Курьезная история произошла с декорациями Льва Бакста к «Эдипу». Розанов увидел в них итальянские мотивы взамен более приличествующих Софоклу греческих: «Точно я переношусь на солнечные поля Италии (много виденные; Греции я не видал); да — это — золото ее полей, солнечное золото! Точь-в-точь этот вид в Постуме!»{234} Розанов угадал, так оно в сущности и было: Бакст рисовал итальянские пейзажи. Газета «Биржевые ведомости» от 26 июня 1903 года оповещала читателей, что дирекцией Императорских театров Бакст командирован в Италию для подготовки эскизов к постановке «Эдипа в Колоне». (Заметим, к чести театральной дирекции, что она делала все, чтобы экспериментальный спектакль имел успех, — постановка рекламируется в газете за полгода до премьеры, а на командировку художника уходят большие средства. В заметке говорится также об изготовлении спец-техники для имитации звуков грома, молнии и вихря.) Бакст едет в Рим рисовать античные виды, но… убегает к своей невесте на север Италии. Как следствие: на заднике Александрийского театра и далее — на занавесе «Элизиум» для театра Комиссаржевской на Офицерской — изображены альпийские живописные картины, юг Франции и совсем не античность. Чересчур много зелени, бурная растительность, высокая трава, густые рощи, раскидистые оливы и мощные кипарисы. На втором плане — утесы, еще дальше — горные склоны и долины. От античности остаются лишь невзрачно прорисованные два древнеримских портика по бокам задника. Сцена была загромождена декорацией, актеры тонули в этом плотном зеленом месиве. Бакст претендовал на роль эстетического диктатора в процессе создания спектакля — а это значит, что начиналась эпоха сценографического театра.
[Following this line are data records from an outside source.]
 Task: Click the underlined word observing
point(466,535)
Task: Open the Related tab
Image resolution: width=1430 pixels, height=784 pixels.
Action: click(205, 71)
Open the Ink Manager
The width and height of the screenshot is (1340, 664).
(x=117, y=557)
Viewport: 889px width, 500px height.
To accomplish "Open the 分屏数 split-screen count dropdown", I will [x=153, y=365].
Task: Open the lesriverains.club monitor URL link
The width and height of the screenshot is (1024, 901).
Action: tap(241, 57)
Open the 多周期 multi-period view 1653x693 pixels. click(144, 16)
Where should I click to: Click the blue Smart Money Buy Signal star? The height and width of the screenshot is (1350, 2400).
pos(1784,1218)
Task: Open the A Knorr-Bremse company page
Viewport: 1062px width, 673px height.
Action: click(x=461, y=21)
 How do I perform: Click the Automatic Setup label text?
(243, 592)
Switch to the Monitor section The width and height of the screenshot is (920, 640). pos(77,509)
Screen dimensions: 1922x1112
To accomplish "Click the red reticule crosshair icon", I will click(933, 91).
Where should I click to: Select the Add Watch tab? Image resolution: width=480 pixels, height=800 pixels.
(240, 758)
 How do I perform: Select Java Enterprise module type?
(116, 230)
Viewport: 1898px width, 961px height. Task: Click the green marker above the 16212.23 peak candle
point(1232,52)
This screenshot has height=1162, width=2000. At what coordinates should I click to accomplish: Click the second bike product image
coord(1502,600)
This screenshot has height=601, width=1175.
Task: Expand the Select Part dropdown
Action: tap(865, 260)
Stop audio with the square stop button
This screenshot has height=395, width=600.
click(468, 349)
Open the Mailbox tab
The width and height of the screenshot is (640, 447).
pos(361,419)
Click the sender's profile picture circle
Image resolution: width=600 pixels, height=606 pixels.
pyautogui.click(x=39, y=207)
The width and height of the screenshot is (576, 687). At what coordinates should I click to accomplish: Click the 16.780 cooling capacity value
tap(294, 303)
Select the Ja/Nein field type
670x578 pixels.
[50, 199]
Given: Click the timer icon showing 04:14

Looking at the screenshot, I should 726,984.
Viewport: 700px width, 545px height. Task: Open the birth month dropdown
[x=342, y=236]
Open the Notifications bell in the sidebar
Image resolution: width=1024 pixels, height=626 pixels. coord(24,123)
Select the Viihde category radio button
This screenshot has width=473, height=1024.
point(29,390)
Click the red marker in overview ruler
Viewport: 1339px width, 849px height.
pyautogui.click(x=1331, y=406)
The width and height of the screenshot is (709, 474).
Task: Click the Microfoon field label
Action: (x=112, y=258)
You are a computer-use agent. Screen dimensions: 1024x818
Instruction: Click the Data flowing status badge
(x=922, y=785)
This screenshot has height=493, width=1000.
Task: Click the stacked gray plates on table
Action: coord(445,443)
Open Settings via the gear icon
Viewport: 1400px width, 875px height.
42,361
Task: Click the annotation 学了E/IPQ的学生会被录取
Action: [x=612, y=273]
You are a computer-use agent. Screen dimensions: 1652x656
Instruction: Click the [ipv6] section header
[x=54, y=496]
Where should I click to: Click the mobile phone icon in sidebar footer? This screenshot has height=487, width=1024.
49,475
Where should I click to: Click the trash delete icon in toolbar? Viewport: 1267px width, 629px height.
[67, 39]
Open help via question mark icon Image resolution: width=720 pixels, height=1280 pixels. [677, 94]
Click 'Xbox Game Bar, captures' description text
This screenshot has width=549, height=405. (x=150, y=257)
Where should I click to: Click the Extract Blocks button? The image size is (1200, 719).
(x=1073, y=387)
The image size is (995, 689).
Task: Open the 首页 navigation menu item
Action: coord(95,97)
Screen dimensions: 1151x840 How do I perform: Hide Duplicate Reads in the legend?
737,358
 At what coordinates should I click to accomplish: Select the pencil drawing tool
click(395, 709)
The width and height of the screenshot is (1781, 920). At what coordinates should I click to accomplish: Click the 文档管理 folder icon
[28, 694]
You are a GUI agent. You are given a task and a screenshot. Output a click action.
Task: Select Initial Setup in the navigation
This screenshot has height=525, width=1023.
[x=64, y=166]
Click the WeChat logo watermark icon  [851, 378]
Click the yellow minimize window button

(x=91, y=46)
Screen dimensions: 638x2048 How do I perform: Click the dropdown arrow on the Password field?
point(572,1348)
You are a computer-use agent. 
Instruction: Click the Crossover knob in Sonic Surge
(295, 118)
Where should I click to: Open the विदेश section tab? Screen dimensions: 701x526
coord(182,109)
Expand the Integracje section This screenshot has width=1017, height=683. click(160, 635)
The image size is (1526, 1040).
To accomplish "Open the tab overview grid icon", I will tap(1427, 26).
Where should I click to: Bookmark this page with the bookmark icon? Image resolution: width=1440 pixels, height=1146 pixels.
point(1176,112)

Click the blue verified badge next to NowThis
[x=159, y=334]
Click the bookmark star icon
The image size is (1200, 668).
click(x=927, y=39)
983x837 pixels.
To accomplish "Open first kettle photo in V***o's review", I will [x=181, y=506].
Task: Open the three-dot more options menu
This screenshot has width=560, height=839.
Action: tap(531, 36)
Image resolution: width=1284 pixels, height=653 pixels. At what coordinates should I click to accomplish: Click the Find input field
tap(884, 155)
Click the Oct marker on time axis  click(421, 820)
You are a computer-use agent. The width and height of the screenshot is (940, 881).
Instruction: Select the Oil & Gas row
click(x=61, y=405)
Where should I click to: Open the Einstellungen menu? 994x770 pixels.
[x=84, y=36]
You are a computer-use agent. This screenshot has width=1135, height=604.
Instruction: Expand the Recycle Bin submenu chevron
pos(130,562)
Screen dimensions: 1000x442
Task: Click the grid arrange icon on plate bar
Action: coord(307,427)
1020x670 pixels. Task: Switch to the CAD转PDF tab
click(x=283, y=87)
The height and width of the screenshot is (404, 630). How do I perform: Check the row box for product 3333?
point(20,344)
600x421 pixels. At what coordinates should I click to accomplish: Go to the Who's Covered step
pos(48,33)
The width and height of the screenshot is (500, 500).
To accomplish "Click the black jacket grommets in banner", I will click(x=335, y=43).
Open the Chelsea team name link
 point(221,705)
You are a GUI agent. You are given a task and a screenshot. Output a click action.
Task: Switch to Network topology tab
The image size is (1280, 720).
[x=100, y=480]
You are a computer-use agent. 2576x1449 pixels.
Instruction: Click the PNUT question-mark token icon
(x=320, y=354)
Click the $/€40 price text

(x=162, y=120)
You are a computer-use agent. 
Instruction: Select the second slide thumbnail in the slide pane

Тексты Василия Розанова, посвященные античным спектаклям Александрийского театра, свидетельствуют о том, что интеллектуальная платформа к этим «программным» постановкам в определенной степени была подготовлена самим Василием Розановым. Опыт античной стилизации в Императорском театре — одно из главных доказательств прямого влияния Розанова на мировоззрение Мережковского в годы их дружбы. Нельзя не воспринимать статьи Розанова в журнале «Мир искусства» (редактором критического отдела был Философов) как отчасти рекламный текст во славу их совместного детища. Только теперь, найдя эмоциональную поддержку у Розанова в темах пола, Дмитрий Мережковский, давно вынашивавший идею античной театральной стилизации, осмеливается выступить с крупной художественной программой в Александрийском театре.